Top of Excerpted records

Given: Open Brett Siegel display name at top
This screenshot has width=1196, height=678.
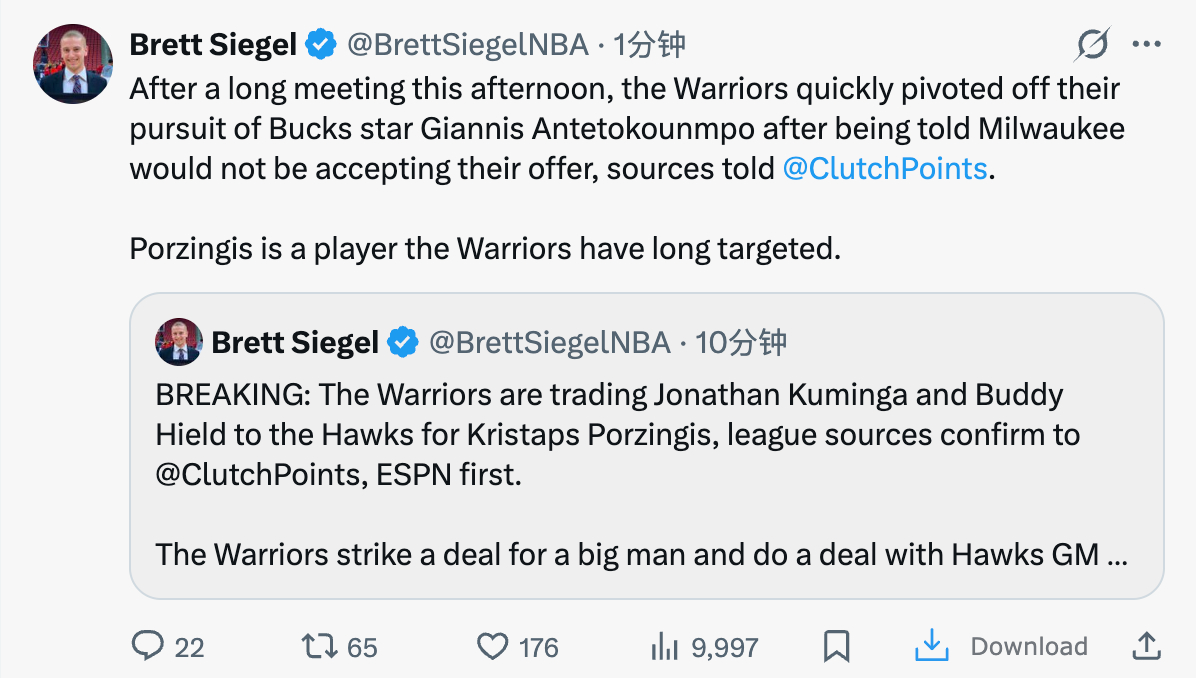Looking at the screenshot, I should (x=213, y=44).
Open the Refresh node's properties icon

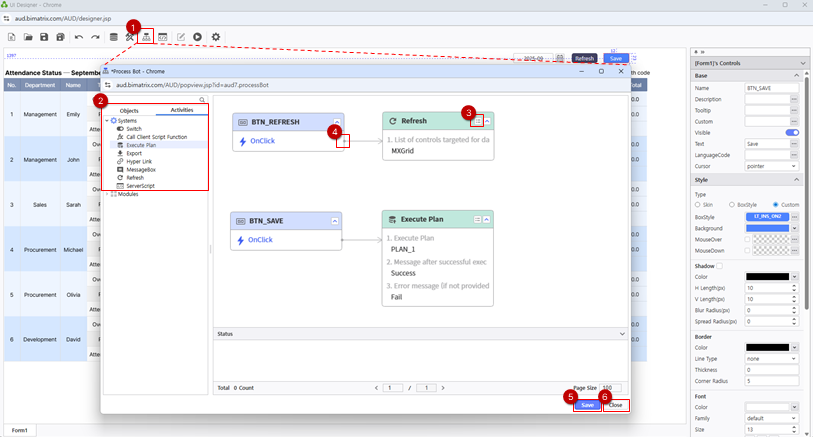(x=478, y=120)
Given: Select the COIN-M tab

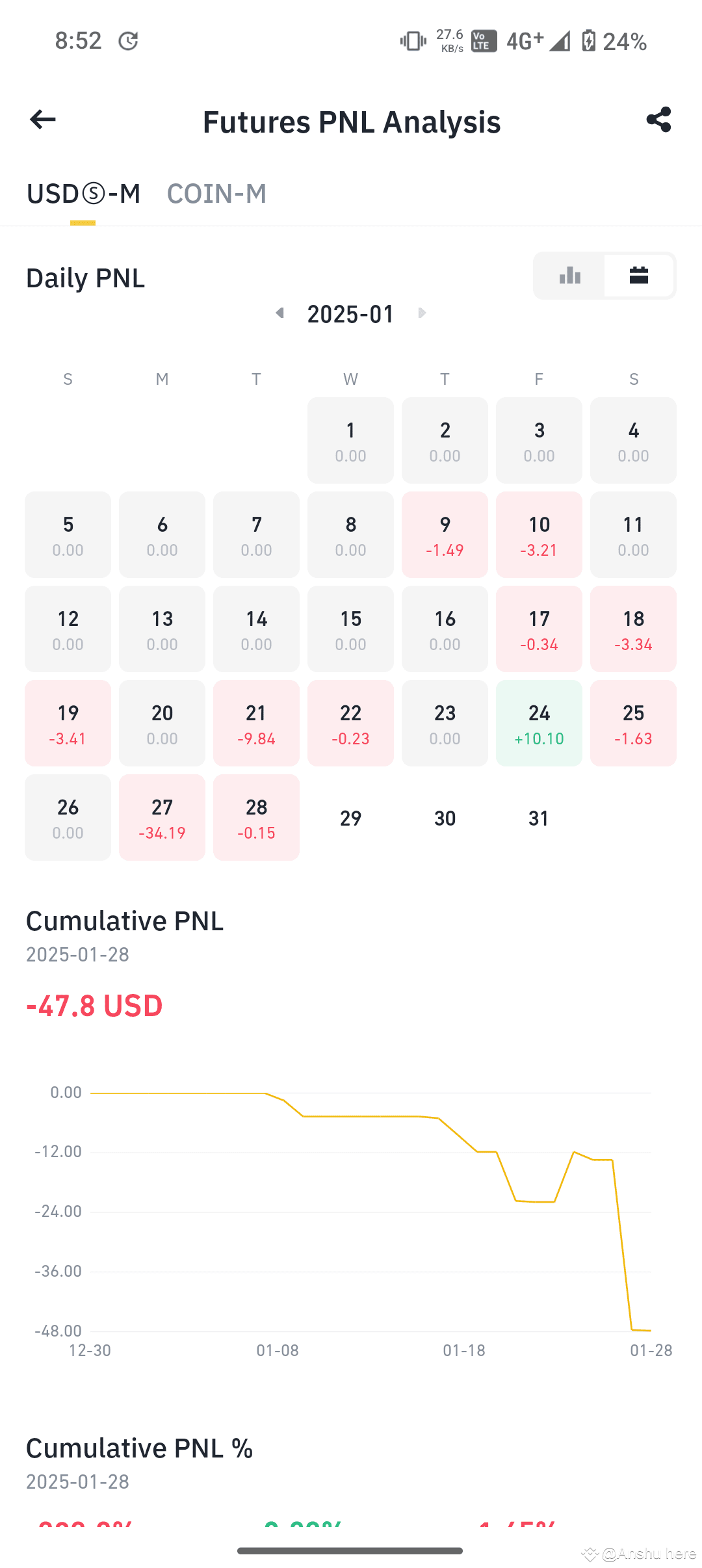Looking at the screenshot, I should 216,194.
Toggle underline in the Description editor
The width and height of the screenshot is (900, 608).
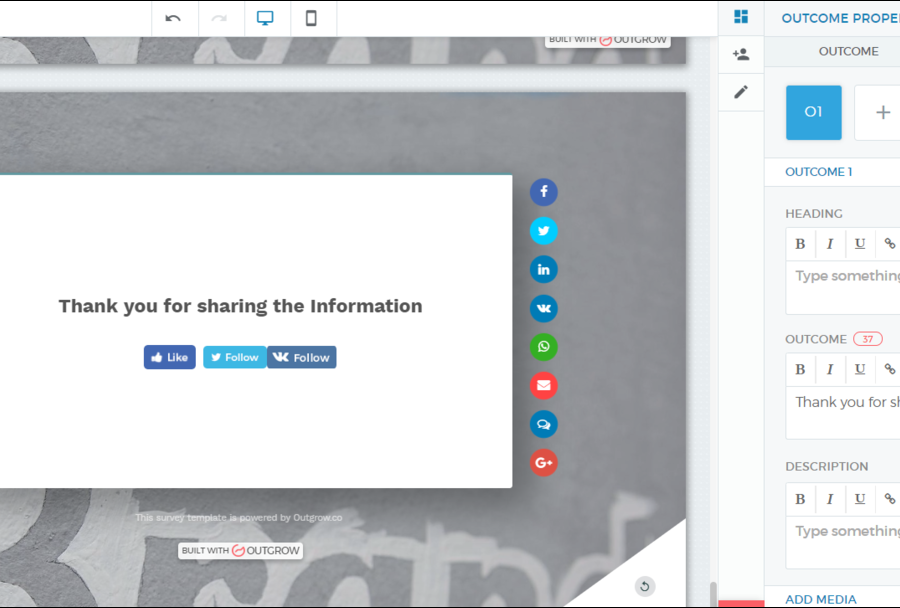pyautogui.click(x=859, y=498)
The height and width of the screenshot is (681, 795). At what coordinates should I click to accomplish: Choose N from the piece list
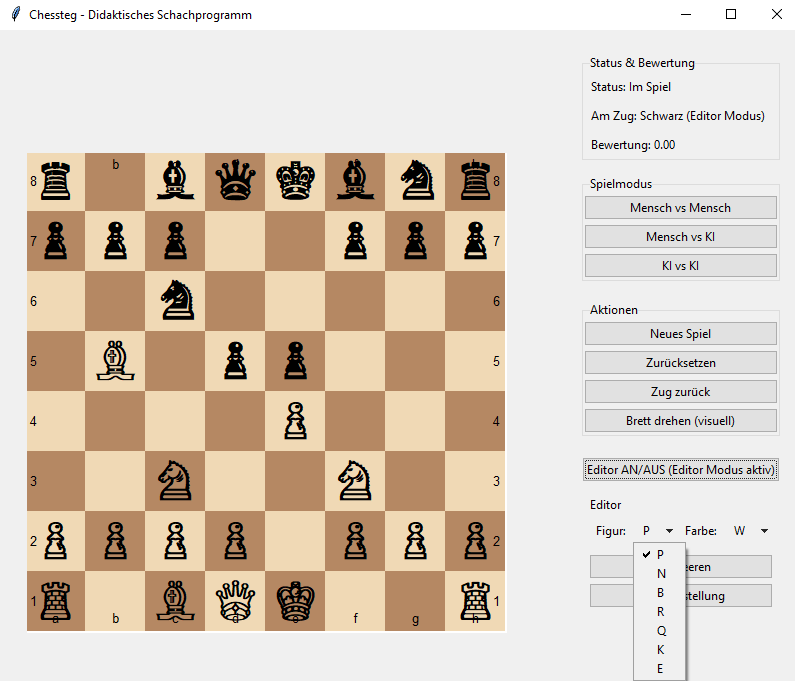click(x=660, y=573)
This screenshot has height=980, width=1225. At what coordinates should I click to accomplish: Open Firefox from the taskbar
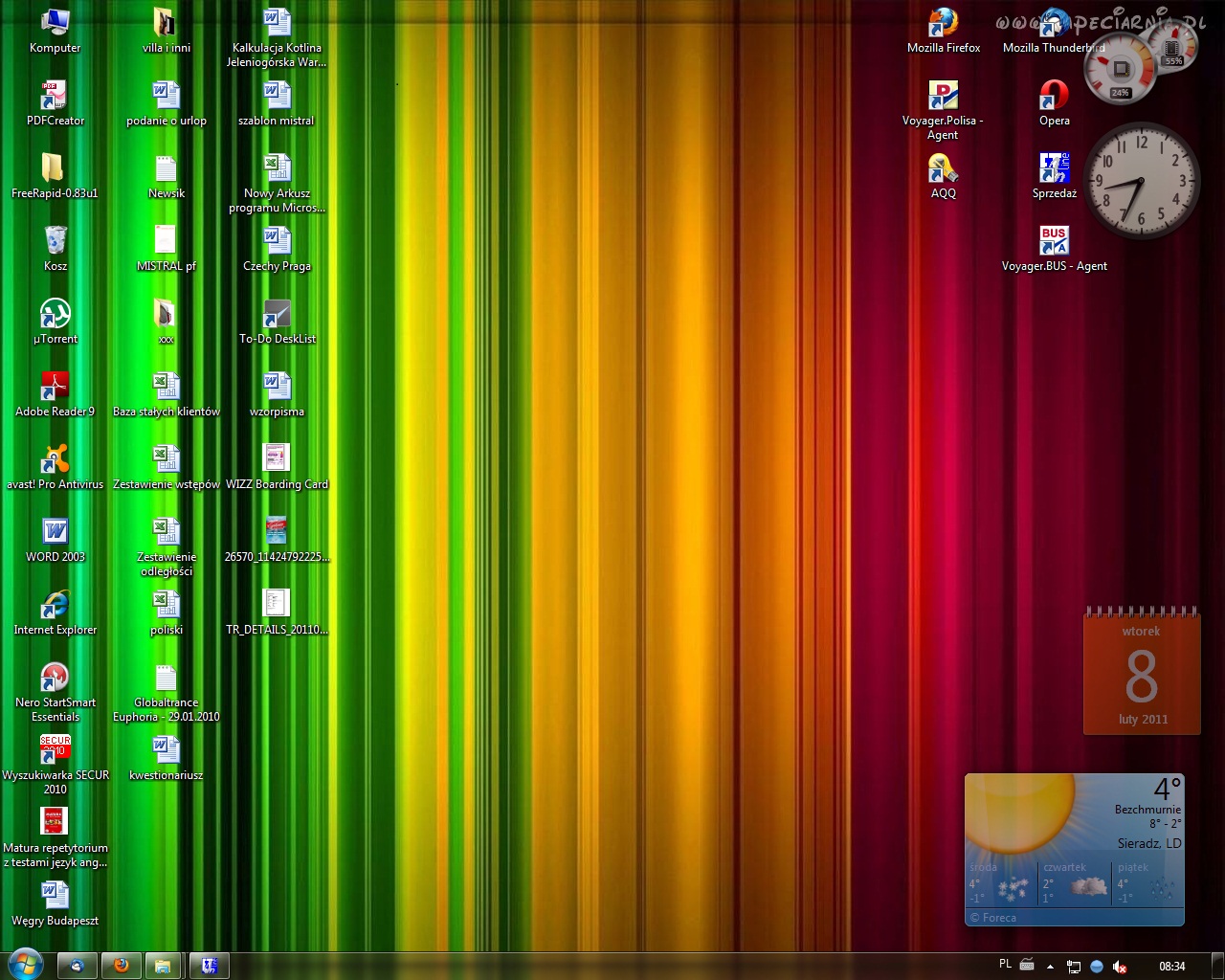pos(121,966)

Bottom of Excerpted records

Task objective: Because pictures are not wanted, give every entry above again exactly without them.

Expected output:
Given: Open Brett Siegel display name at top
This screenshot has width=1196, height=678.
Looking at the screenshot, I should (x=213, y=44).
Open the Refresh node's properties icon

(x=478, y=120)
Given: Select the COIN-M tab

Looking at the screenshot, I should 216,194.
Toggle underline in the Description editor
The width and height of the screenshot is (900, 608).
pyautogui.click(x=859, y=498)
The height and width of the screenshot is (681, 795). At what coordinates should I click to accomplish: Choose N from the piece list
click(x=660, y=573)
This screenshot has height=980, width=1225. At what coordinates should I click to accomplish: Open Firefox from the taskbar
pos(121,966)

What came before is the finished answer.